## To do
Copy, word for word, the part of the records that opens with the line containing "Image resolution: width=780" and continues through the end of the records, including both of those ends. Leave the pictures out of your copy.

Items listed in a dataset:
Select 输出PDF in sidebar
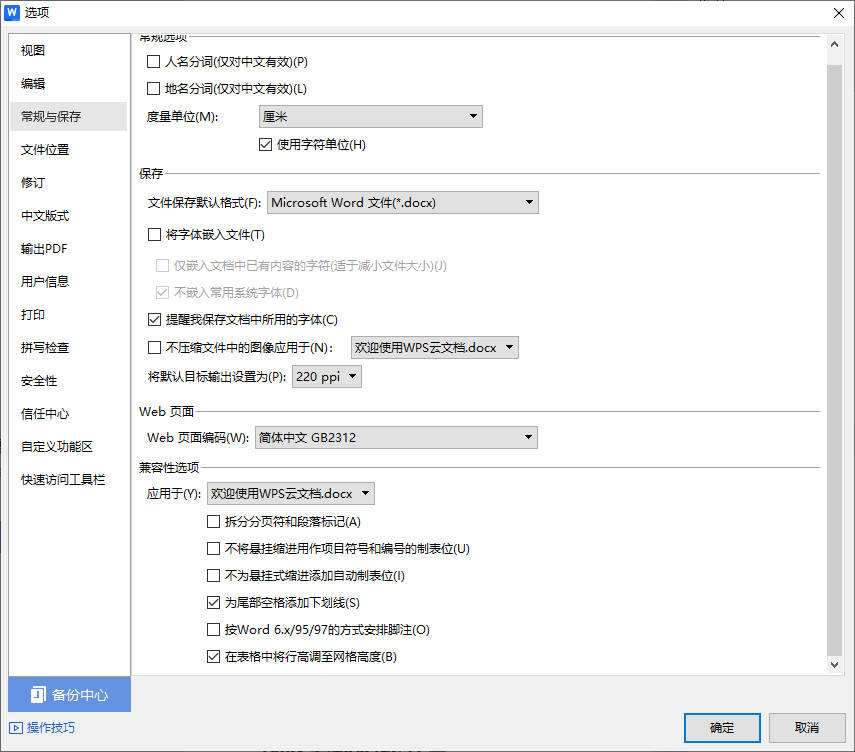Screen dimensions: 855x752 click(44, 249)
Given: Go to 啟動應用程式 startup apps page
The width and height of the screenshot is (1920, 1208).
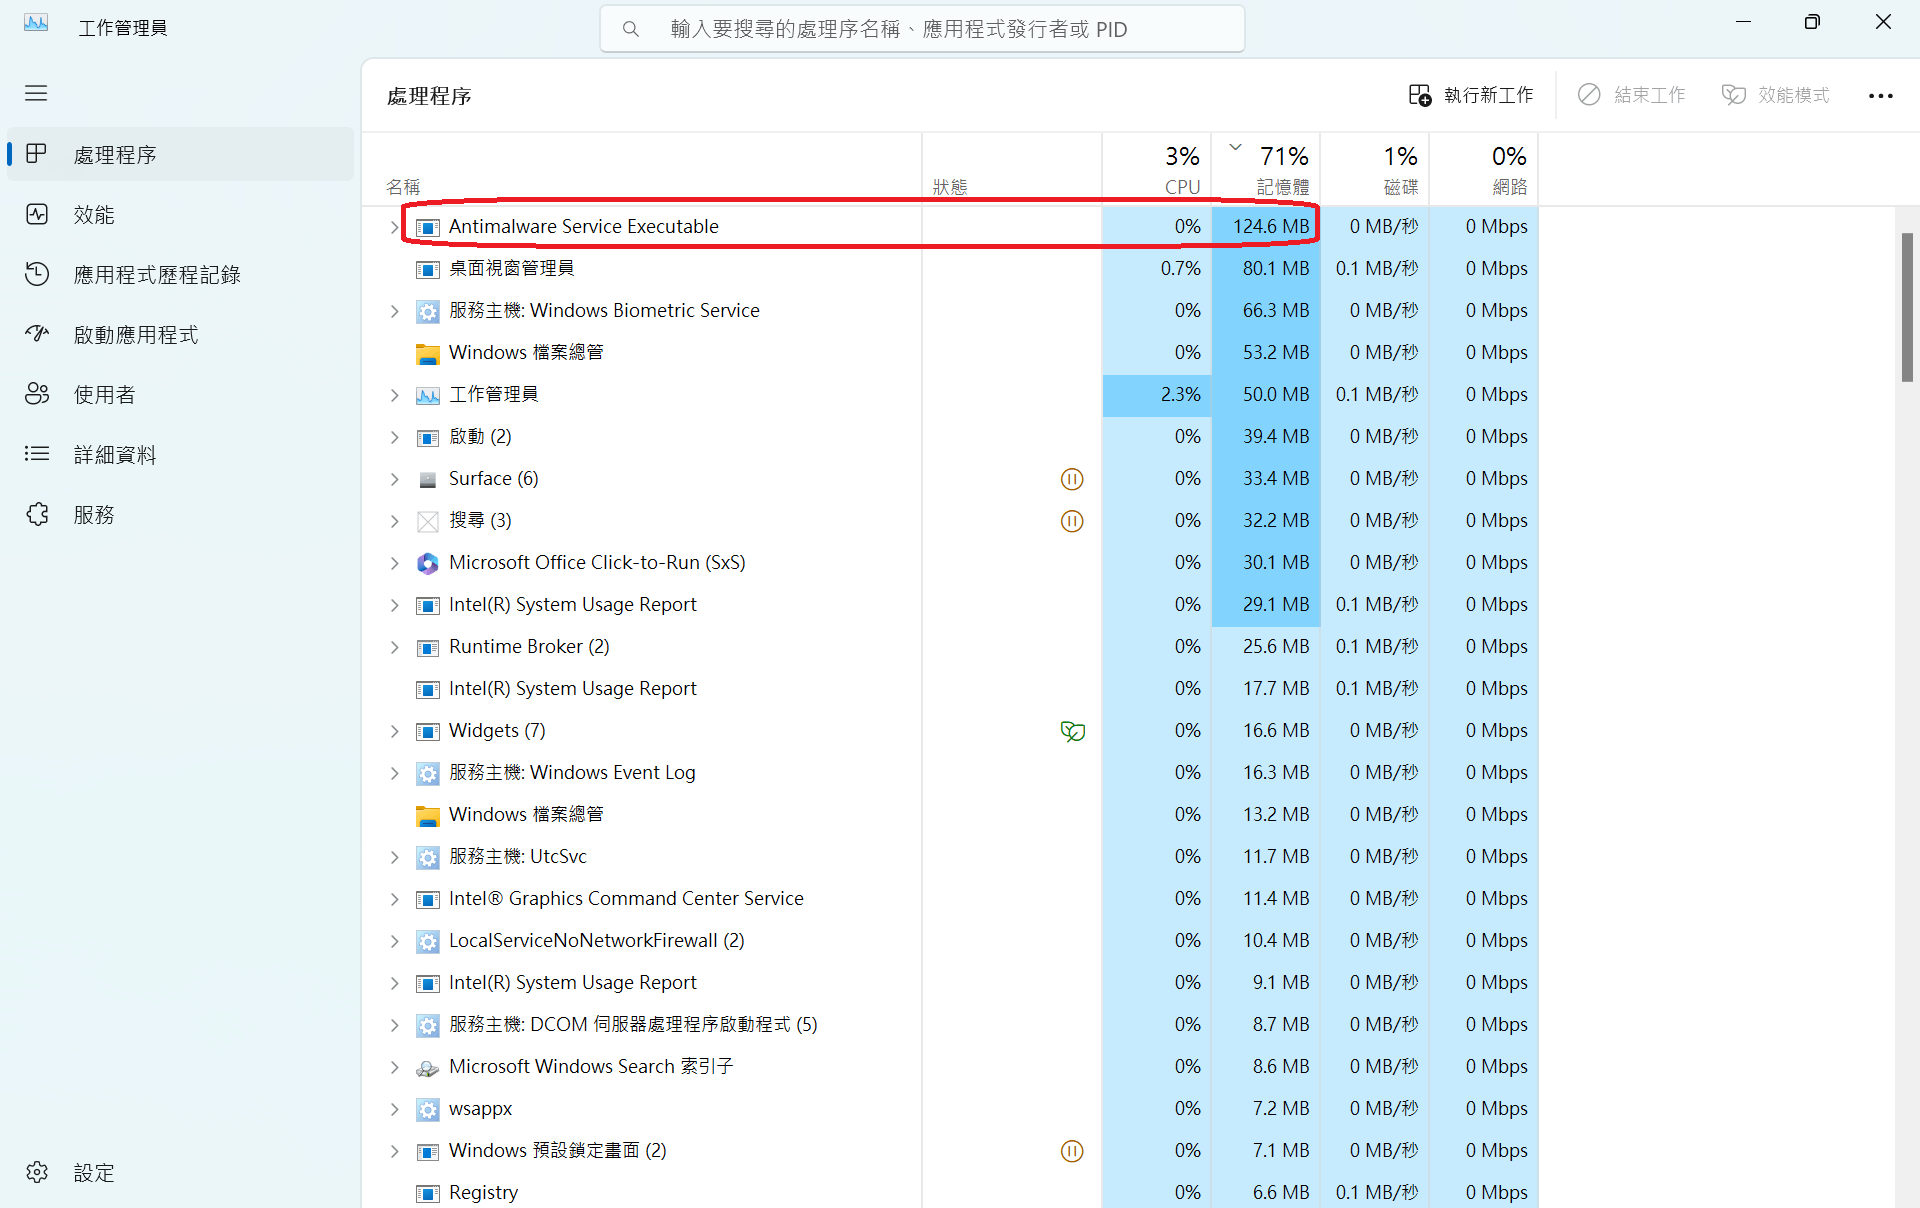Looking at the screenshot, I should pyautogui.click(x=135, y=335).
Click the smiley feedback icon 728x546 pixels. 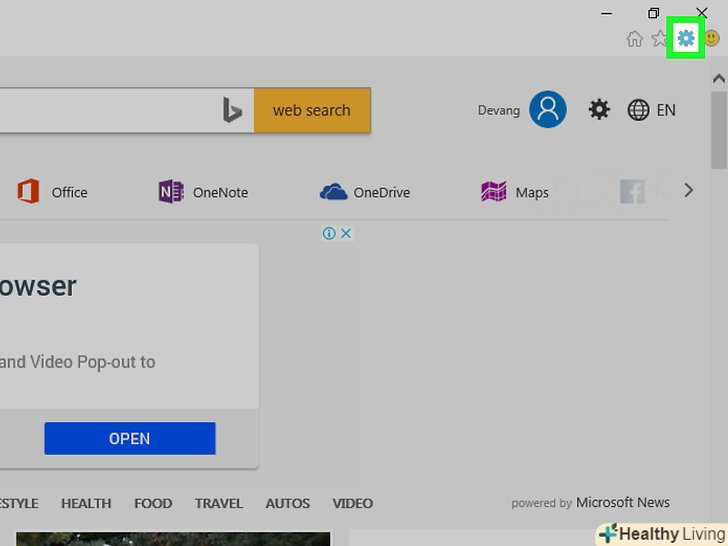coord(712,39)
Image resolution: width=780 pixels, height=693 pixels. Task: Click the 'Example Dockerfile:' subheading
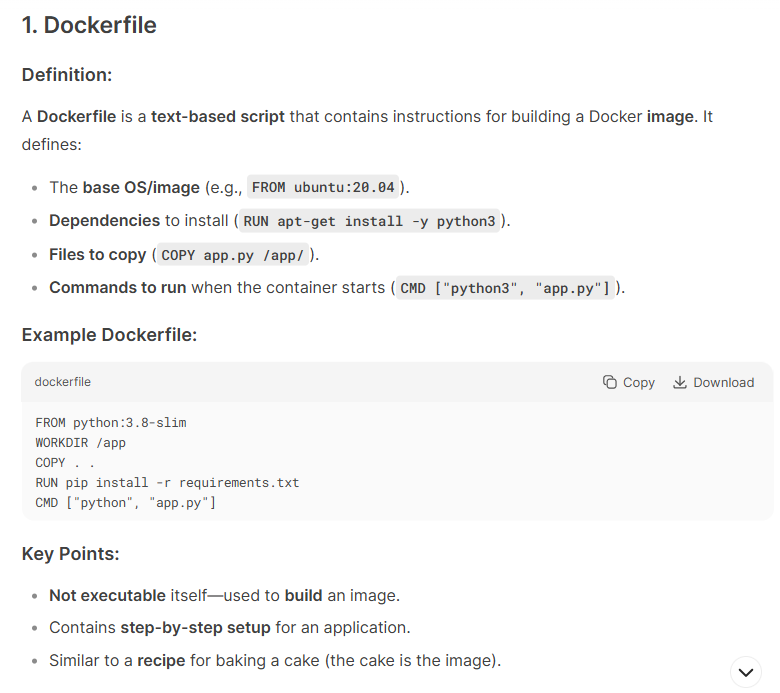[109, 335]
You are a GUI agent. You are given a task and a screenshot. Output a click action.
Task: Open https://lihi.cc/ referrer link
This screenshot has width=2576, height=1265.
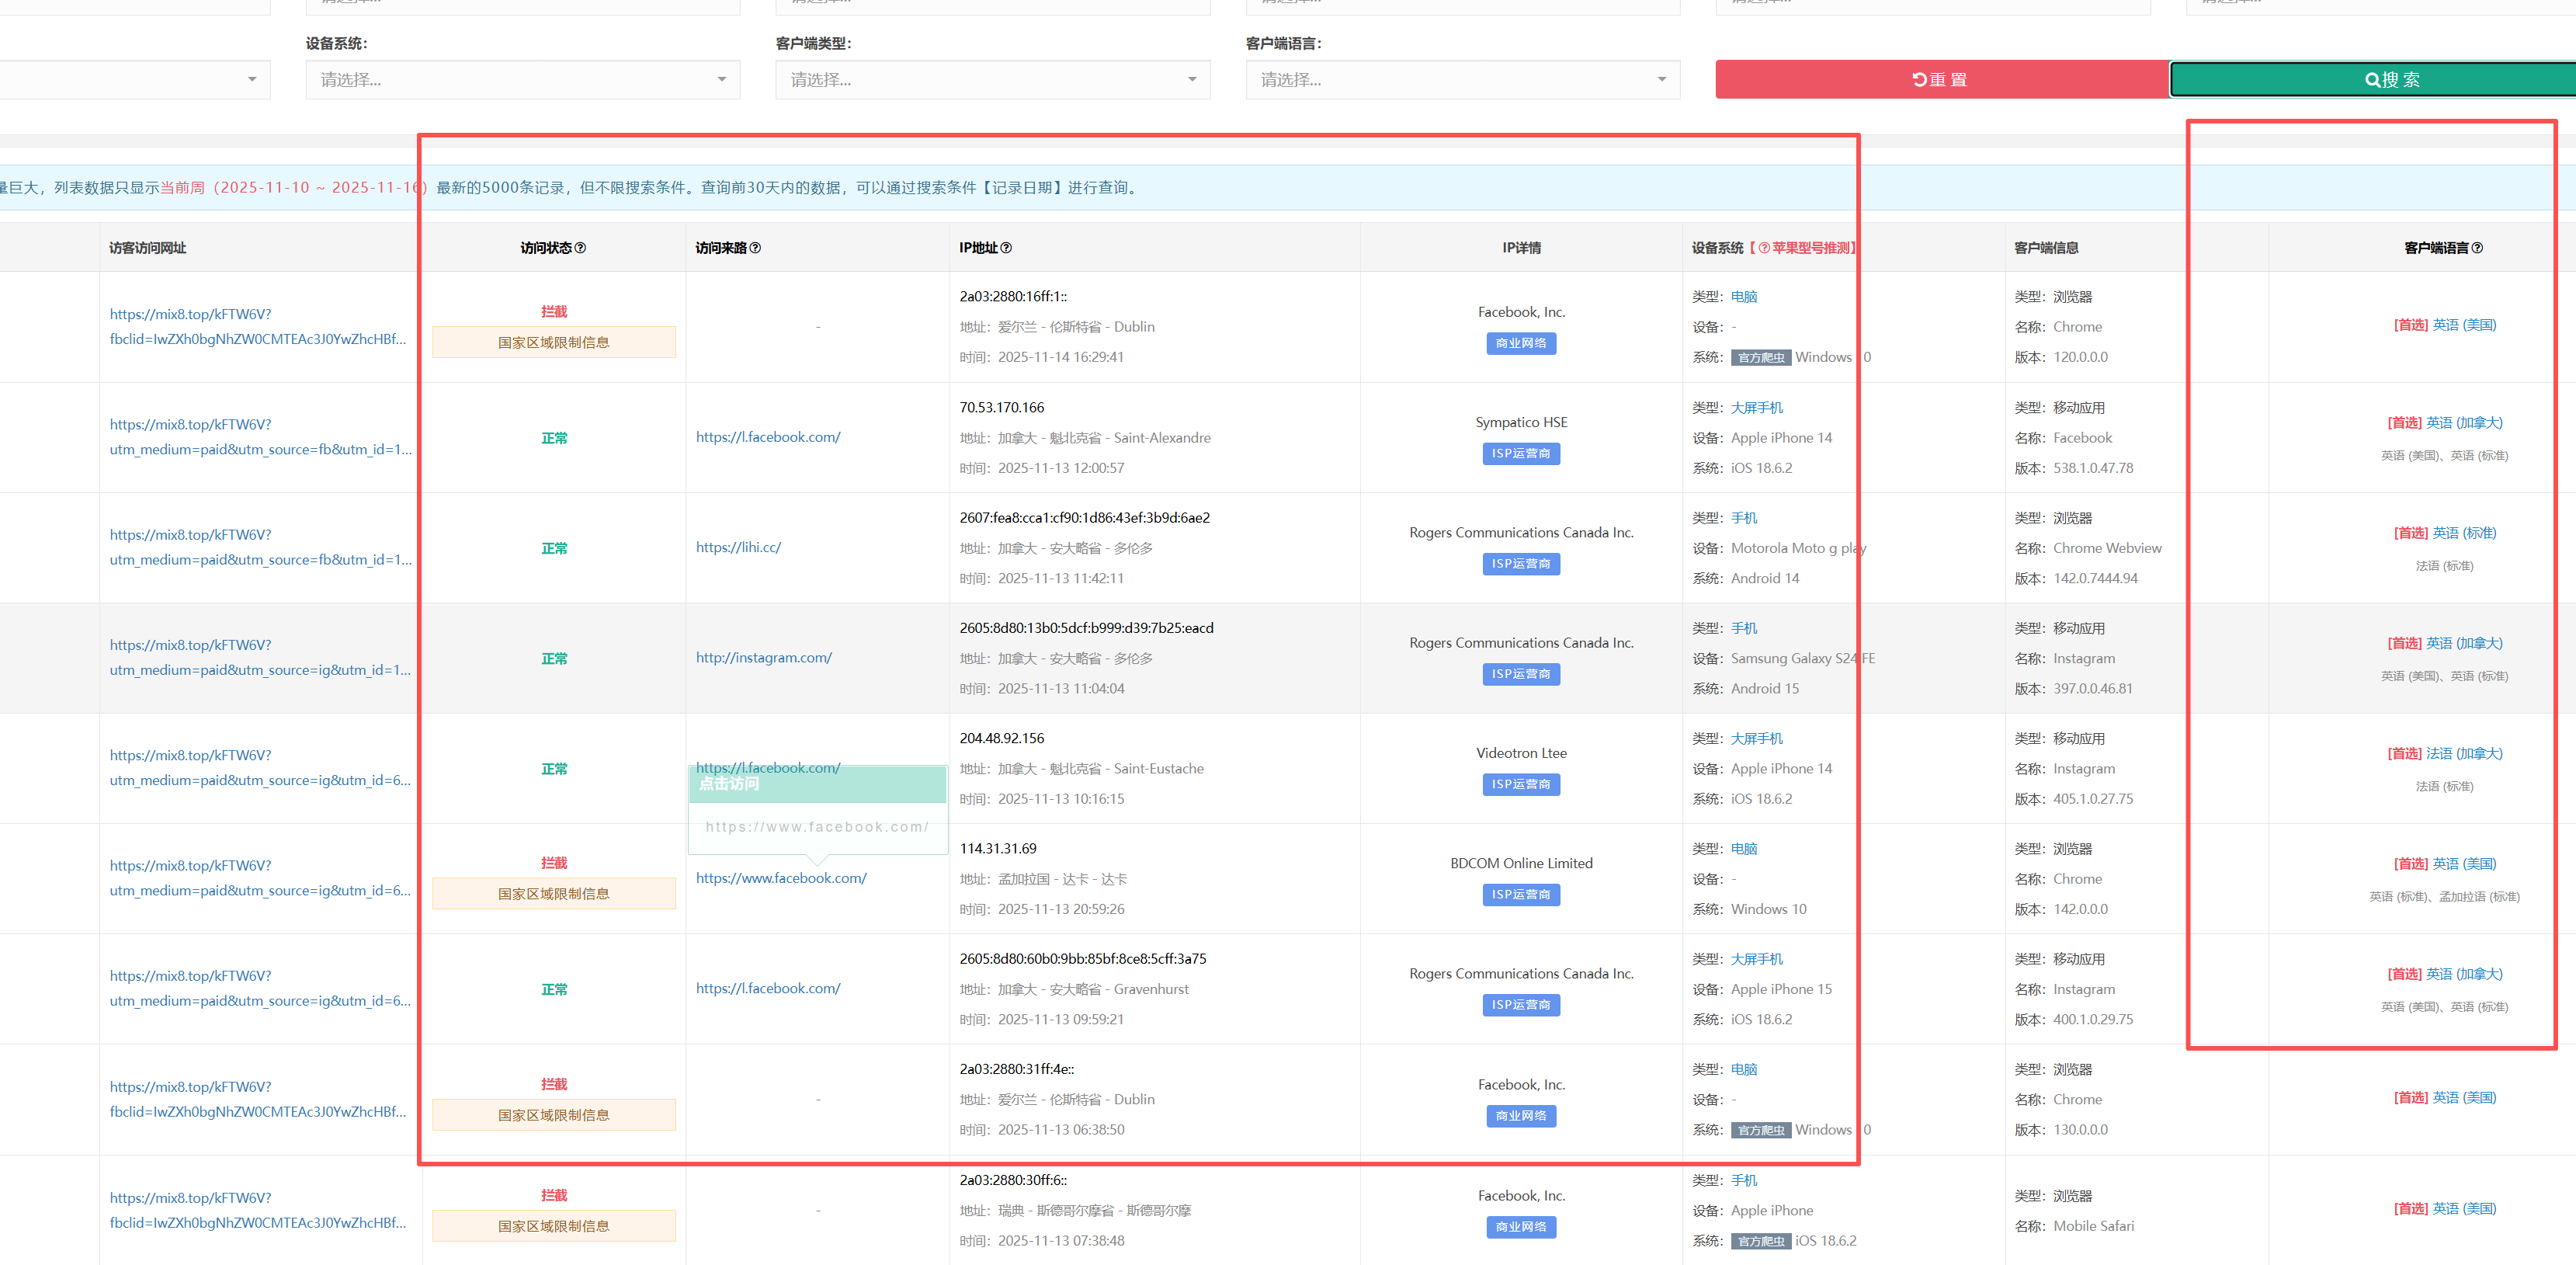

## Answer to the task
Image resolution: width=780 pixels, height=693 pixels. Task: Click the 'Example Dockerfile:' subheading
[109, 335]
You are a GUI agent. You are given a task and a screenshot. Output a click action.
Task: Open https://lihi.cc/ referrer link
This screenshot has width=2576, height=1265.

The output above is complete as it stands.